Goal of the exercise: Please rewrite the entries from the line containing "Open the calendar" through the final line of the entries as a Markdown table with the columns Row and Line. Include both of those lines, number each row, and skip any blank lines.

Supplied information:
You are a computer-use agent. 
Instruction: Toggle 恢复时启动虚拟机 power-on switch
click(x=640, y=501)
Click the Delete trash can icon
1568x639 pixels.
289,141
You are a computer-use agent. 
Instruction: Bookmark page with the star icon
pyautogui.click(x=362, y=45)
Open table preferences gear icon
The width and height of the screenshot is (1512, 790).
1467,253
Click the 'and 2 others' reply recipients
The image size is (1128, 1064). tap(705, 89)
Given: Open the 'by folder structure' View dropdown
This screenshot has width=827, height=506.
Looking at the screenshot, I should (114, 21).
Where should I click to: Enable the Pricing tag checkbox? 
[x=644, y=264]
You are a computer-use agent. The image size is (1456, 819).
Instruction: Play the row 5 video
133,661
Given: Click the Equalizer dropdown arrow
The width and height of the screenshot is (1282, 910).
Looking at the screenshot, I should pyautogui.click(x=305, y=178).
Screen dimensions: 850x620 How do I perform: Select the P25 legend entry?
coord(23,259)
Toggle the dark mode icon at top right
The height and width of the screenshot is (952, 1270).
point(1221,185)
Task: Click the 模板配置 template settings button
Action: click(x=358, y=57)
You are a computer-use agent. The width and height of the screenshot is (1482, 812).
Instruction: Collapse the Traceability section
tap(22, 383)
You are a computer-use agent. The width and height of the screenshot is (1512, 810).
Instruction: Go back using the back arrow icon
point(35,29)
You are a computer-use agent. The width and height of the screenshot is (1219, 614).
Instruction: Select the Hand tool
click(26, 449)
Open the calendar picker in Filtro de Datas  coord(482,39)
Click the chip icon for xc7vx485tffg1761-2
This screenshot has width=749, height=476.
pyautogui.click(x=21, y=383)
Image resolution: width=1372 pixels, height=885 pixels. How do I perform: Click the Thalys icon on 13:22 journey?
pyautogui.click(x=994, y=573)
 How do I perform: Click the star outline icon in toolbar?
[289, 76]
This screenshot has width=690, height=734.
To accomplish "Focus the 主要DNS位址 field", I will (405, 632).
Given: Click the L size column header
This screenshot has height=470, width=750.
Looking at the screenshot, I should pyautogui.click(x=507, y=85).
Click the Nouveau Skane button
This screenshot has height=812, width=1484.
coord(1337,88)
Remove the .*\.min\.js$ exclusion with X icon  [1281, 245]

Response to this exercise:
| Row | Line |
|---|---|
| 1 | Open the calendar picker in Filtro de Datas  coord(482,39) |
| 2 | Click the chip icon for xc7vx485tffg1761-2 |
| 3 | This screenshot has width=749, height=476. |
| 4 | pyautogui.click(x=21, y=383) |
| 5 | Image resolution: width=1372 pixels, height=885 pixels. How do I perform: Click the Thalys icon on 13:22 journey? |
| 6 | pyautogui.click(x=994, y=573) |
| 7 |  How do I perform: Click the star outline icon in toolbar? |
| 8 | [289, 76] |
| 9 | This screenshot has width=690, height=734. |
| 10 | To accomplish "Focus the 主要DNS位址 field", I will (405, 632). |
| 11 | Given: Click the L size column header |
| 12 | This screenshot has height=470, width=750. |
| 13 | Looking at the screenshot, I should pyautogui.click(x=507, y=85). |
| 14 | Click the Nouveau Skane button |
| 15 | This screenshot has height=812, width=1484. |
| 16 | coord(1337,88) |
| 17 | Remove the .*\.min\.js$ exclusion with X icon  [1281, 245] |